Veris Residential ended its 30-year run as a public real-estate company on May 27, 2026, when an investor consortium led by Affinius Capital and Vista Hill Partners closed an all-cash acquisition that values the Northeast multifamily REIT at roughly $3.5 billion on an enterprise-value basis. Shareholders of record received $19.00 per share in cash, and the NYSE ticker VRE ceased trading at the close of business that day.
The transaction caps a brief but eventful chapter for a company that was known as Mack-Cali Realty until December 2021, when CEO Mahbod Nia rebranded the firm and pivoted from suburban office to Class A multifamily. Less than five years later, that repositioned portfolio has changed hands again — this time into private ownership.
Deal economics
The price tag and the premium were both set by reference to where VRE traded before the buyout was announced. When Affinius and Vista Hill unveiled the deal on February 23, 2026, the $19.00 cash price represented a 23.2% premium to Veris’s unaffected closing price on February 4, 2026, and a 27.5% premium to the 30-day volume-weighted average price through that date.
| Deal term | Value |
|---|---|
| Per-share cash consideration | $19.00 |
| Total enterprise value | ~$3.5 billion |
| Premium to unaffected close (Feb 4, 2026) | 23.2% |
| Premium to 30-day VWAP | 27.5% |
| Committed bridge facility | $2.08 billion |
| Announcement date | Feb 23, 2026 |
| Close date | May 27, 2026 |
| Time from announcement to close | 93 days |
For context on the bid’s narrowness, the unaffected $15.42 reference price implies a market capitalization of roughly $1.55 billion on Veris’s share count, well below the $3.5 billion enterprise value once outstanding mortgage debt is layered in. That spread between equity value and enterprise value is the part of the story that has to be financed.
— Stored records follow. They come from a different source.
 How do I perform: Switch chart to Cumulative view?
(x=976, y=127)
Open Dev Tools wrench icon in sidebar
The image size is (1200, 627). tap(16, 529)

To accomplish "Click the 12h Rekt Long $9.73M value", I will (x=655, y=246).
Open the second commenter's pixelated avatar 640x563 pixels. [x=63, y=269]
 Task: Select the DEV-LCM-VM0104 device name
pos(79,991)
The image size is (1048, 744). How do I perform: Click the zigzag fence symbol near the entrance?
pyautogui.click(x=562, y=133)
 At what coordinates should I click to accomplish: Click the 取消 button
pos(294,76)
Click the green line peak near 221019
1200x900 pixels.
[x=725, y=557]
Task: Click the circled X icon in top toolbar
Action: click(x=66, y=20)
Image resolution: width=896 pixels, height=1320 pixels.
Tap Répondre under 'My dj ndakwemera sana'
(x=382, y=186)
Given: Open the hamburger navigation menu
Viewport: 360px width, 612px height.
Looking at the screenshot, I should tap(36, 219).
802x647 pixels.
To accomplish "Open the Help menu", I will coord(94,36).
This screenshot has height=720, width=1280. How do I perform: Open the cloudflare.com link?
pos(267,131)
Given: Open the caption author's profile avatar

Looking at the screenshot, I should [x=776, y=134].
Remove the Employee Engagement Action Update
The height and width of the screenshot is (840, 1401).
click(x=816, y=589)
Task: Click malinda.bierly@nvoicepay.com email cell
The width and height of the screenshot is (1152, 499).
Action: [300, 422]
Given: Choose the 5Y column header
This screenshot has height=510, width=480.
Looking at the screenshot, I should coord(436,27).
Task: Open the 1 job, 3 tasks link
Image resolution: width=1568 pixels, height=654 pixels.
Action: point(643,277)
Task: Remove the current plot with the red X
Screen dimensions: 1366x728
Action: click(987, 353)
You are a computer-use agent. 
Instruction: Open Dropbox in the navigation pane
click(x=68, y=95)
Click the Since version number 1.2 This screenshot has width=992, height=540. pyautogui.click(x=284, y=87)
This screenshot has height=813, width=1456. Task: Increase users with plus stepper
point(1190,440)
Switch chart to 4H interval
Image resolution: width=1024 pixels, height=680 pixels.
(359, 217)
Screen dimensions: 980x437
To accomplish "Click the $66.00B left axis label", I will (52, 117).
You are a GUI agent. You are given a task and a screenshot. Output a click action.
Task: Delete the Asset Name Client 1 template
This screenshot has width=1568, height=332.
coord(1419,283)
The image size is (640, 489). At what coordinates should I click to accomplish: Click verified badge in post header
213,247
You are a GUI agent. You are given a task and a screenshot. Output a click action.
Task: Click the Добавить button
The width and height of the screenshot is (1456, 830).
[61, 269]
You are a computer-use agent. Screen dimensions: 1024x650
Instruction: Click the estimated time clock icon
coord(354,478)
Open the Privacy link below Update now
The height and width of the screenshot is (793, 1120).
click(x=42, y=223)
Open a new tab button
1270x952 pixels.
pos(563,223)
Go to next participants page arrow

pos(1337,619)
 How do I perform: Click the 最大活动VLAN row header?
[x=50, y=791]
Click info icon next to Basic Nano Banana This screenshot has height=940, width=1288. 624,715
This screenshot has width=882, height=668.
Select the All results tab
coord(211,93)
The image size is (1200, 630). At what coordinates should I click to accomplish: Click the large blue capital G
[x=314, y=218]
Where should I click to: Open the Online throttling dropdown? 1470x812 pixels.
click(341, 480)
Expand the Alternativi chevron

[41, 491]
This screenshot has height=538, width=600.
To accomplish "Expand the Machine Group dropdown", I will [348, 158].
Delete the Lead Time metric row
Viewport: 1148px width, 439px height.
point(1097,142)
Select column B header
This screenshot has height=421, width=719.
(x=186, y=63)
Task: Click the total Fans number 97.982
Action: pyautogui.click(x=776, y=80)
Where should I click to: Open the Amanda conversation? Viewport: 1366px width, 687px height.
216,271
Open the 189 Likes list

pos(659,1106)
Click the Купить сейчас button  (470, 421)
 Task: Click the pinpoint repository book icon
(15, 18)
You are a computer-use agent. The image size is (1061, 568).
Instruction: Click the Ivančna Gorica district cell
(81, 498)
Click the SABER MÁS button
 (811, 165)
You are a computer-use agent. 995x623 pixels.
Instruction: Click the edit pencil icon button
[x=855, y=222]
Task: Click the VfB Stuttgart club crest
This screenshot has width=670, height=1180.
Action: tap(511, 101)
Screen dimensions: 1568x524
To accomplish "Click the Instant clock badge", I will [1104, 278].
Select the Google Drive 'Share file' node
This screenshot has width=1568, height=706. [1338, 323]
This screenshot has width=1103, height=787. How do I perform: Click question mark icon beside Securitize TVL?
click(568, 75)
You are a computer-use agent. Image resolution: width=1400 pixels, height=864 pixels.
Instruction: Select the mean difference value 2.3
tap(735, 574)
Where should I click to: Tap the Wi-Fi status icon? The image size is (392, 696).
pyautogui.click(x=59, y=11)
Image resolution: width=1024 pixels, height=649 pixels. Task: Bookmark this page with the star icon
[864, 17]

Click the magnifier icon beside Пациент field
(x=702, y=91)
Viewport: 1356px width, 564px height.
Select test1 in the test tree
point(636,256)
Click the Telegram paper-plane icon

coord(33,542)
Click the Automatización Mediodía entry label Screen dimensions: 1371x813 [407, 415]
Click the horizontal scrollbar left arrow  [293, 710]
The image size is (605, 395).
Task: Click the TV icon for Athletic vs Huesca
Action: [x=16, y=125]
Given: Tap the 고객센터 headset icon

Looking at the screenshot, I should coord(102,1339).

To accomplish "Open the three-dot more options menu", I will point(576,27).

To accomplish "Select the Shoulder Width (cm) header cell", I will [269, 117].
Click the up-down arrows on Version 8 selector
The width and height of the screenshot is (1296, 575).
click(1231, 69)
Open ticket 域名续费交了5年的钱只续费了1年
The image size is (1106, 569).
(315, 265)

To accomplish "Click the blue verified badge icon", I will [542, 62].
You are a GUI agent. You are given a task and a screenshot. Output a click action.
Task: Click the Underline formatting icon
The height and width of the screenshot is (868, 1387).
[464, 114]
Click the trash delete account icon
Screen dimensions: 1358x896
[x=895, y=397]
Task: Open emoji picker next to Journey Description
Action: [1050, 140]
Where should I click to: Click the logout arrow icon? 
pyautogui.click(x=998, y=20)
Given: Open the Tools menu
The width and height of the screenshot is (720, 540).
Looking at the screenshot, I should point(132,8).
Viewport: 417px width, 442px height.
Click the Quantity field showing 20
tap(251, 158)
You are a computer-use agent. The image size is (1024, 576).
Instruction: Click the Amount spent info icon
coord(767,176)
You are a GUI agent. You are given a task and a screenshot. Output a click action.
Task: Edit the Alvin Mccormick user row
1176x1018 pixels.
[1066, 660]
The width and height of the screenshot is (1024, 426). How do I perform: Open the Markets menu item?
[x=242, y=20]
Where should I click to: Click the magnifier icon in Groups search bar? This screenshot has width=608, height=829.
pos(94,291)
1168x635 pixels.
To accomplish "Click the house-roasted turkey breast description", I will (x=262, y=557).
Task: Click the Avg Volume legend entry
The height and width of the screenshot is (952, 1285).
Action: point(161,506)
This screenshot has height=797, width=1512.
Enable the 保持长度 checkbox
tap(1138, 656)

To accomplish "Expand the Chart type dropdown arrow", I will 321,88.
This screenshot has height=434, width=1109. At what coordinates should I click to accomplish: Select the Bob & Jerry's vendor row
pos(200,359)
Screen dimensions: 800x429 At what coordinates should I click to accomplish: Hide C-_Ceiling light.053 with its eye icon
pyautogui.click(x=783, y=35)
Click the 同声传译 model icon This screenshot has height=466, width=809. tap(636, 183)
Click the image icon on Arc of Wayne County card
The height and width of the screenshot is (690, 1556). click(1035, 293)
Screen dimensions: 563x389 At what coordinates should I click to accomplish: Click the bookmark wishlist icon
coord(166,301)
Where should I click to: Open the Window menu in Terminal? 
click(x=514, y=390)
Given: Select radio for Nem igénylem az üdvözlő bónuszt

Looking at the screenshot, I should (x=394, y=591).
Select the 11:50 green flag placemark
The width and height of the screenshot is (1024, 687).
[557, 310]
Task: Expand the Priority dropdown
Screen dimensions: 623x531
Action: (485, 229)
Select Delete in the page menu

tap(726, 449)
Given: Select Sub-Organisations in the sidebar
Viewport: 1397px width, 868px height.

What Affinius is actually buying
The asset base is concentrated, urban, and amenity-heavy. Veris finished 2025 with roughly 7,681 apartment units across 22 multifamily complexes, plus three retail and parking properties. The geography skews to the Hudson waterfront — Jersey City, Weehawken, and West New York — with additional assets in Boston, East Boston, Malden, and Washington, D.C.
That portfolio is the residue of a longer corporate transformation. The company traces back to Cali Realty, which went public in 1994, merged with The Mack Company in 1997 to form Mack-Cali, and spent two decades as one of the largest suburban office landlords in the Northeast. Under Nia, who joined in 2021, management sold off the office portfolio and concentrated capital into Class A apartments. The renamed Veris Residential debuted in December 2021.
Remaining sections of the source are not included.